Bob Carter, in Shhsshh … don’t talk about the science, Quadrant Online, Feb 28 2011:

So what about the famous global warming which occurred in the late 20th century, whatever happened to that? Well, not only did the gentle warming terminate in 1998, but in accord with natural climate cycling that warming has been followed by a gentle cooling since about 2001. That’s ten years of no temperature increase, let alone dangerous increase, over the same time period that atmospheric carbon dioxide increased by about 5%.

Run that past me again, Professors Garnaut and Flannery – your advice to government still remains that human carbon dioxide emissions are causing dangerous global warming?

Ross Garnaut, in his introduction to the Garnaut Climate Change Review – Update 2011, Update Paper five, March 10 2011: The science of climate change, after noting that statisticians confirmed (again) the presence of a warming trend in the latest data:

The statistical evidence did not stop assertions in the public debate that the earth was cooling, but it does seem to have discouraged at least the numerate and rational from repetition of errors into which they had carelessly fallen.
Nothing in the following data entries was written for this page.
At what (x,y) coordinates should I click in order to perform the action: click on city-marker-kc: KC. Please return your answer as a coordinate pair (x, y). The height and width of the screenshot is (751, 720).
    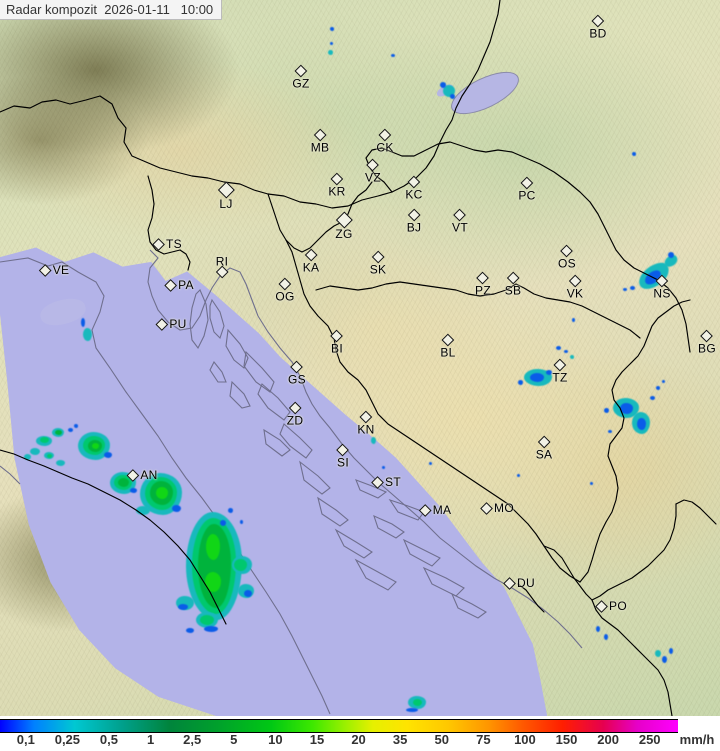
    Looking at the image, I should click on (414, 188).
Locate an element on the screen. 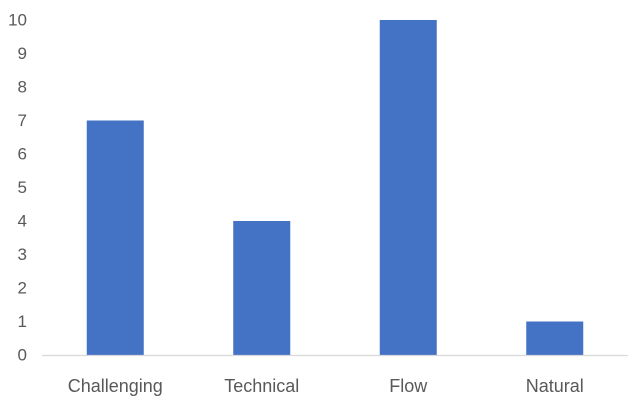  y-tick-label: 3 is located at coordinates (22, 254).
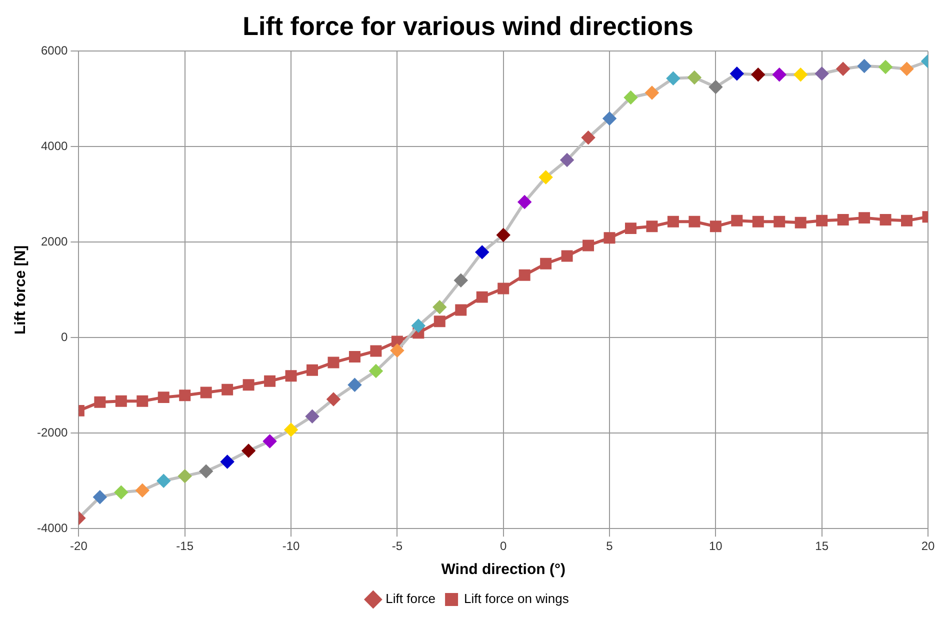 Image resolution: width=942 pixels, height=620 pixels. Describe the element at coordinates (54, 146) in the screenshot. I see `y-tick-label: 4000` at that location.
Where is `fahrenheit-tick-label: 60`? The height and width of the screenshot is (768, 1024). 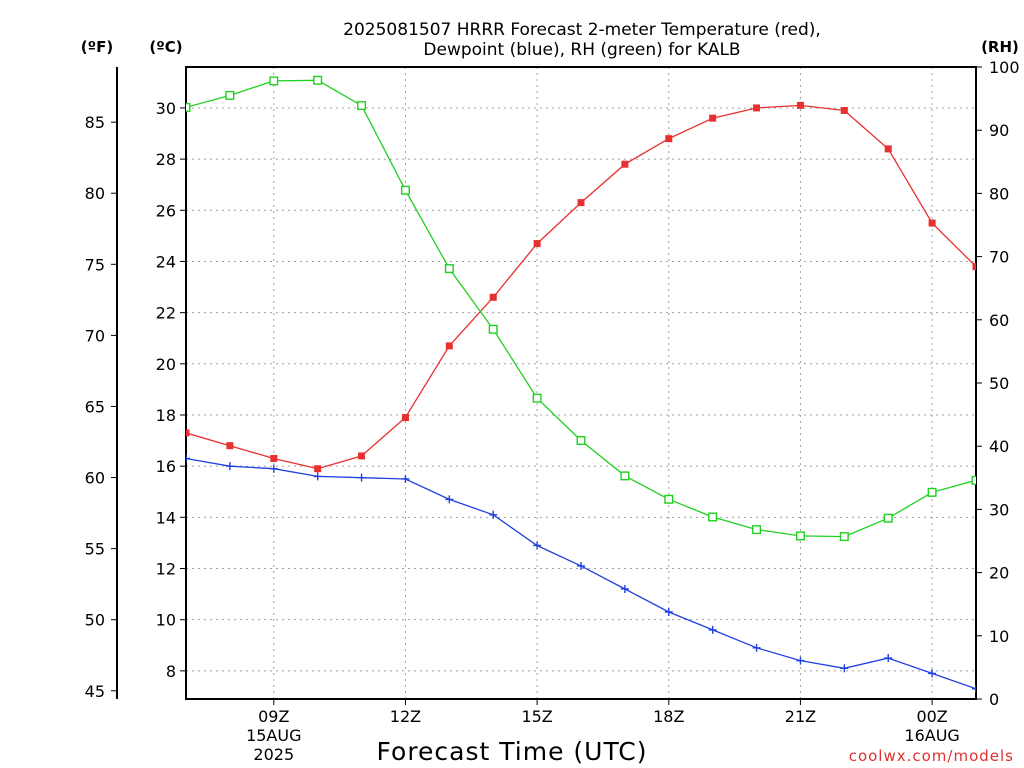
fahrenheit-tick-label: 60 is located at coordinates (95, 478).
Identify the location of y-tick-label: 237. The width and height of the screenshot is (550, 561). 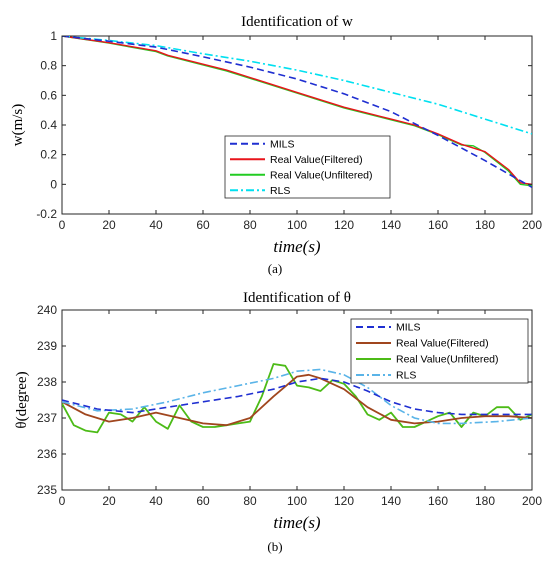
(47, 418).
So where does that leave Carter, I wonder? I think we can rule out his being careless in the presentation of the facts. And he can’t really be innumerate — the Royal Society of New Zealand does not welcome the mathematically challenged to its ranks. Irrational? How else do you describe someone who argues the exact opposite of the truth? What’s the term I’m striving for? Is he being economical with the truth or simply telling lies? I leave that for the reader to decide.